Reviews have called out Troll Hunter for its lack of character development. In regard to Thomas and his fellow documentarians, that criticism is valid, but bear in mind, they aren’t the focus of the story, either. Meanwhile, Hans is a well-crafted character. At least better than first realized. Before he was introduced, Hans had already grown tired of the troll grind. Fed up with that low compensation for his services, resentful of the bureaucracy, and wanting to expose his employer on a large scale, Hans’ discontent is glaring.

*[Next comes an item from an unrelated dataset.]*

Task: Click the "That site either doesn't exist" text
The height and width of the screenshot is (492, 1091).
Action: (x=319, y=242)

Then there are those finer details about the Troll Hunter, such as that indifference to both the natural splendor of his everyday surroundings and the affections of an obviously smitten colleague, that also suggest some level of despondency. So it is fair to say this movie doesn’t feature any sizable growth for its characters; however, the namesake isn’t underwritten. No doubt, putting a real-life character like Otto Jespersen in that role is partly why Hans is so fascinating—maybe even relatable.

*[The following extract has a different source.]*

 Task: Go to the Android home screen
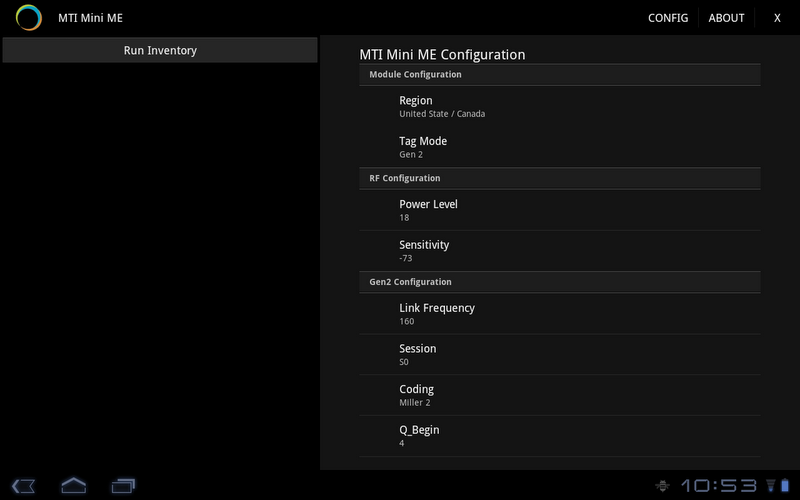click(x=74, y=486)
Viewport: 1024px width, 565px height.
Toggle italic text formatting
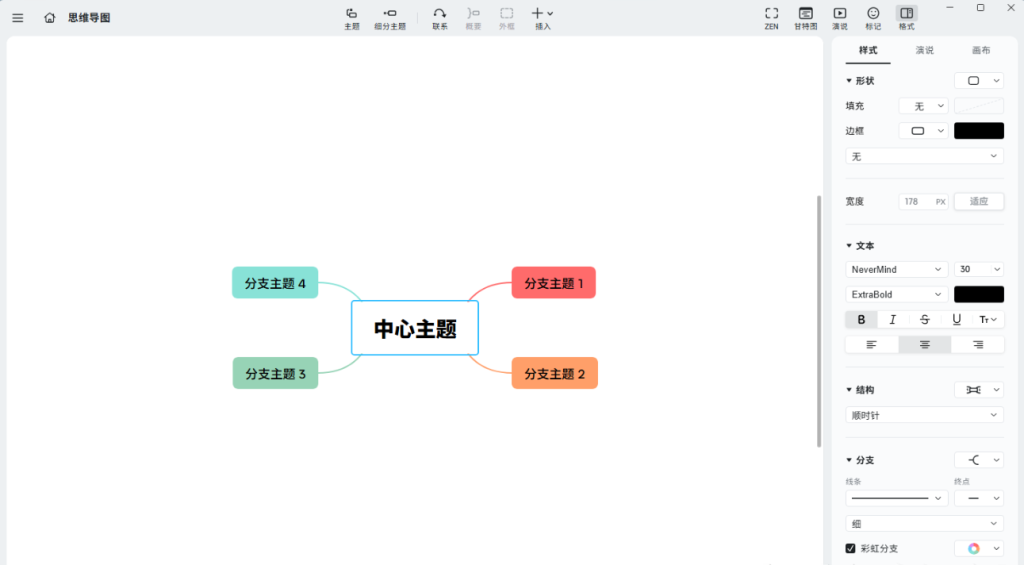[892, 320]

Otto Jespersen as Hans the Troll Hunter.
There is always a small risk whenever using the term “mockumentary” to describe a found-footage movie, as the word could imply humor where there is none. In the case of Troll Hunter, the term’s usage is appropriate. Some folks have claimed the English-dubbed version has the more comedic tone, however, the Norwegian cut isn’t exactly humorless. Apart from the trolls’ absurd appearances, this is a movie where the characters nearly choke on the monsters’ farts, and Christians are like walking targets. Hans’ complete apathy towards everything is another cause of laughter. Overall, the comedy is intentionally dry and inconsistent. Unfunny, though? Absolutely not.
In a movie where endemic creatures are maltreated, as well as disavowed from living freely and peacefully, it’s hard not to notice the ecological message buried beneath the story. In addition to that is the unmistakable political satire. There is this whole business about intrusive and unsightly power lines—like trolls, they’re big blemishes on the land—that leads to what is perhaps the movie’s funniest moment. The scene in question is that one where certain electric lines, the ones secretly being used to keep the trolls at bay, go in a loop and don’t actually send power to any residents. Yet the monitors of said lines don’t find this at all weird. So it stands to reason that Øvredal was having a go at those who accept the government’s doings without question.

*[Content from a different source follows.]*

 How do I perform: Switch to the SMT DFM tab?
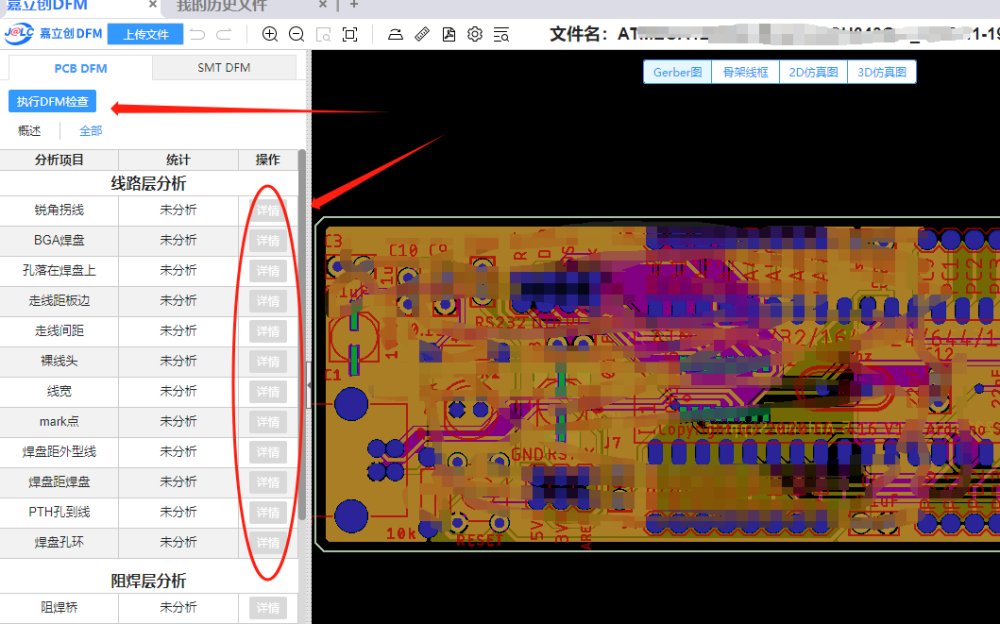click(224, 68)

Looking past the fact that trolls aren’t actually real, this movie is an enlightening source of information. And not just for international audiences; Norwegians, too, get schooled about their homeland’s own mythology. It’s also evident from everything on screen that Øvredal and his crew were enthusiastic about the topic. The creature designs are the most indicative of that zeal; those imaginative yet myth-accurate manifestations are equally amusing and grotesque. One second you’re laughing at their phallic noses, the next you’re white-knuckling during a hairy sequence. Most surprisingly is how well the trolls’ visual effects hold up after fifteen years. It’s not all spotless, but on the whole, they remain impressive.
Vouching for a mockumentary about trolls isn’t easy, but those who do come around and give it a shot will more than likely be grateful for the recommendation. For Troll Hunter is a real find in that vast and varied genre we call “found footage“.

A bridge troll reaches up for food and finds Hans decked out in armor.